**Short exercise A**
From the records, pull out the lines starting with the one containing "The image size" and going on through the one containing "point(811,383)", and reproduce them word for word.

Dozens of protesters bearing bearing photos of Stephon Clark and Black Lives Matter signs were arrested Monday night in a show of disobedience against the decision to not file charges against the police officers who killed Clark.
More than 80 people were arrested, police said.
Sacramento Police Capt. Norm Leong, who live-tweeted the protest, said the arrests were for unlawful assembly. He also said that five cars had been keyed during the demonstration.
Videos from the scene show a large group of police, including several mounted officers.
Sacramento Bee reporter Dale Kasler was also detained while covering the protest and was released after being held for about an hour, the paper reported .
The protest comes in the wake of prosecutors' decision on Saturday not to criminally charge two officers who fatally shot Clark last year in his grandmother's backyard.
Clark, who was unarmed, was shot seven times last March, including three times in the back, according to an autopsy released by the Sacramento County Coroner's Office. An independent autopsy found that Clark was shot eight times, with six of those wounds in his back, according to a forensic pathologist retained by Clark's family.

**Short exercise B**
Continue the news report on the Sacramento protest arrests after the Stephon Clark charging decision, picking up after its final sentence.

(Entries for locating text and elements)
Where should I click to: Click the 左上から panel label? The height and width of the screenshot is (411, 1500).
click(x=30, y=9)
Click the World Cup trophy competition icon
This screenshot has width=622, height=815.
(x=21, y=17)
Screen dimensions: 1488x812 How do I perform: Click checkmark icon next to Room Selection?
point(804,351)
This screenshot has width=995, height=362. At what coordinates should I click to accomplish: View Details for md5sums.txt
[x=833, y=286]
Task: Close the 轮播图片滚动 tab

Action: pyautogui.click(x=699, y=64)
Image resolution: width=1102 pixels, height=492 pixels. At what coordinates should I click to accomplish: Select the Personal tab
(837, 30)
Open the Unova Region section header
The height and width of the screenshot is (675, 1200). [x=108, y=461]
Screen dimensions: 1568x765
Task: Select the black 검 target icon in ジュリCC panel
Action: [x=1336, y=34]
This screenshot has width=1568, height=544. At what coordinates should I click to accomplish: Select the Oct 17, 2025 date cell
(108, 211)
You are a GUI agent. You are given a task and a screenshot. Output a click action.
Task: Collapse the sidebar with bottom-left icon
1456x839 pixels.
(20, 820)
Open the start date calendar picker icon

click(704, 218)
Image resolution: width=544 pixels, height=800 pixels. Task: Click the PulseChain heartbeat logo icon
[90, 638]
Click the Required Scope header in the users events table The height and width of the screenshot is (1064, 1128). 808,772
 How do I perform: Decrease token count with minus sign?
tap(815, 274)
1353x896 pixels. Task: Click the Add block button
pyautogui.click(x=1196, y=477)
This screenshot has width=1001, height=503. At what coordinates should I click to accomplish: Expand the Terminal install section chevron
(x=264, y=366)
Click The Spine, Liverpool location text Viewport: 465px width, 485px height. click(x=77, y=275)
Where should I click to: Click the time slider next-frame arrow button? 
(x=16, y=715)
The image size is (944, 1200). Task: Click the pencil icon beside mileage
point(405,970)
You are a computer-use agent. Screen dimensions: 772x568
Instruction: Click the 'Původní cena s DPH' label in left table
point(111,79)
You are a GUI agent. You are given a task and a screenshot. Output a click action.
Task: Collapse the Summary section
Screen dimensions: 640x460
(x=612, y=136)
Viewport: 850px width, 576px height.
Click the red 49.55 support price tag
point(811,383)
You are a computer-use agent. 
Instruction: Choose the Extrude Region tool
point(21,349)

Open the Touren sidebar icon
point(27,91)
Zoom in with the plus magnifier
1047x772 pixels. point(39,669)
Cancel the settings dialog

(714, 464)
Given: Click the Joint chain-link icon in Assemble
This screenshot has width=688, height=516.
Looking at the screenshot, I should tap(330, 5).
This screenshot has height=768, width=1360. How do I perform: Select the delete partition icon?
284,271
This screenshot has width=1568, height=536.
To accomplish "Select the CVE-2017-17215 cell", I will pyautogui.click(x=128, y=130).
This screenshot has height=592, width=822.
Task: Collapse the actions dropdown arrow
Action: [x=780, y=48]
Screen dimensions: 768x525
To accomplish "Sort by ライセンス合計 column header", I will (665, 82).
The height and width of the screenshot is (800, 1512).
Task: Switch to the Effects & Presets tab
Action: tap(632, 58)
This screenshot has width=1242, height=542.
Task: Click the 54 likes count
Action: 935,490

**Exercise response A**
The image size is (944, 1200). Task: Click the pencil icon beside mileage
point(405,970)
You are a computer-use agent. Screen dimensions: 772x568
Instruction: Click the 'Původní cena s DPH' label in left table
point(111,79)
You are a GUI agent. You are given a task and a screenshot. Output a click action.
Task: Collapse the Summary section
Screen dimensions: 640x460
(x=612, y=136)
Viewport: 850px width, 576px height.
Click the red 49.55 support price tag
point(811,383)

**Exercise response B**
Authorities have said the two Sacramento officers who shot Clark on March 18 were responding to a report that a man had broken car windows and was hiding in a backyard. Police chased that man -- later identified as Clark -- who hopped a fence into his grandmother's property.
Police said they fired at Clark because they believed he was pointing a gun at them, but only a cellphone was found at the scene.
The killing sparked days of protests from activists who called for police accountability, part of the broader movement known as Black Lives Matter.
Decision not to charge
But on Saturday, Sacramento County District Attorney Anne Marie Schubert said that their investigation had to decide if officers broke the law.
"When we look at the facts and the law, and we follow our ethical responsibilities, the answer ... is no," Schubert told reporters, hours after meeting with the family.
In the news conference, Schubert described Clark as a 22-year-old man going through a tumultuous time in his life, worried about jail time after being accused of assaulting the mother of his children days earlier.
He also had drugs in his system on the night he was shot and had searched the web on his phone for information about how a person can take his own life.
Clark's mother, SeQuette, told reporters outside a family member's home in Sacramento that she was outraged by the decision not to charge the officers.
"They executed my son," she said. "They executed him in my mom's backyard and it's not right."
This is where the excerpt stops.